# EXERCISE DESCRIPTION:
Begin at the line that contains "Screen dimensions: 520x505" and reproduce it along with every line after it to the end of the listing; skip any pictures.

# RECORDS PROVIDED:
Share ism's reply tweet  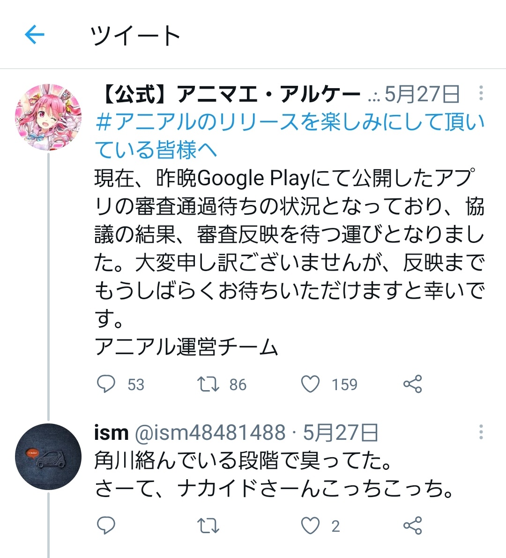[x=412, y=525]
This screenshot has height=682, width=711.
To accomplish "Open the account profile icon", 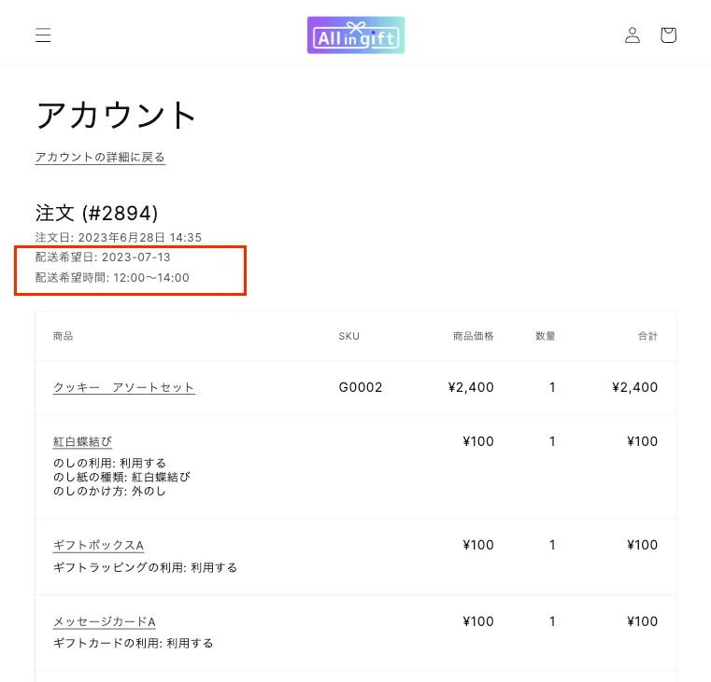I will 633,35.
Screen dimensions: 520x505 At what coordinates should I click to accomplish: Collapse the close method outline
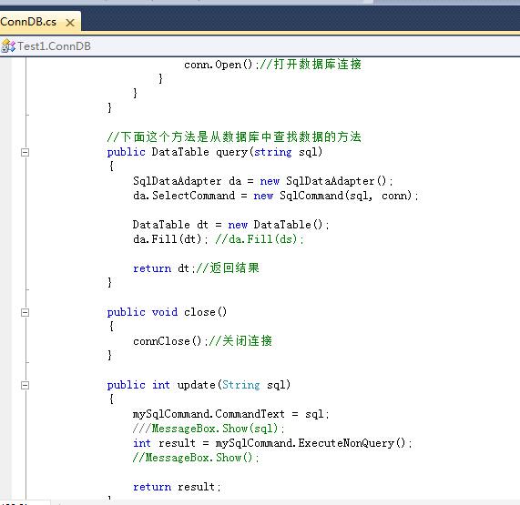click(x=25, y=312)
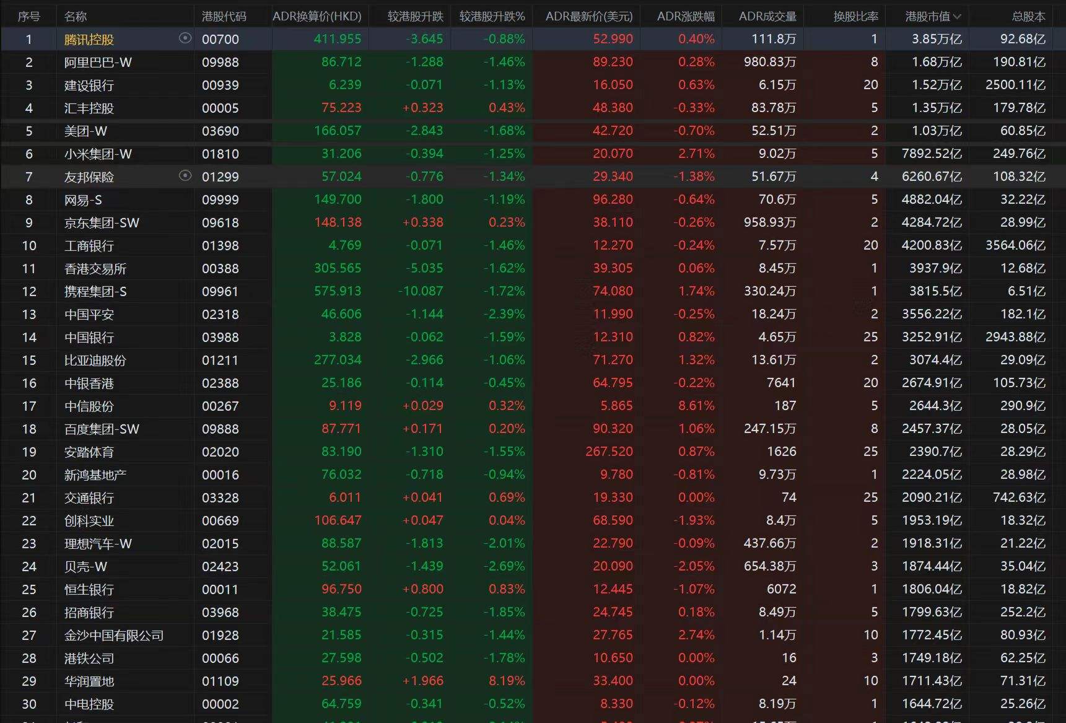
Task: Click 中信股份's 8.61% ADR change value
Action: tap(696, 406)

# SOLUTION BELOW:
Screen dimensions: 520x505 At what coordinates should I click to accomplish: Collapse the close method outline
click(x=25, y=312)
Task: Click 中信股份's 8.61% ADR change value
Action: tap(696, 406)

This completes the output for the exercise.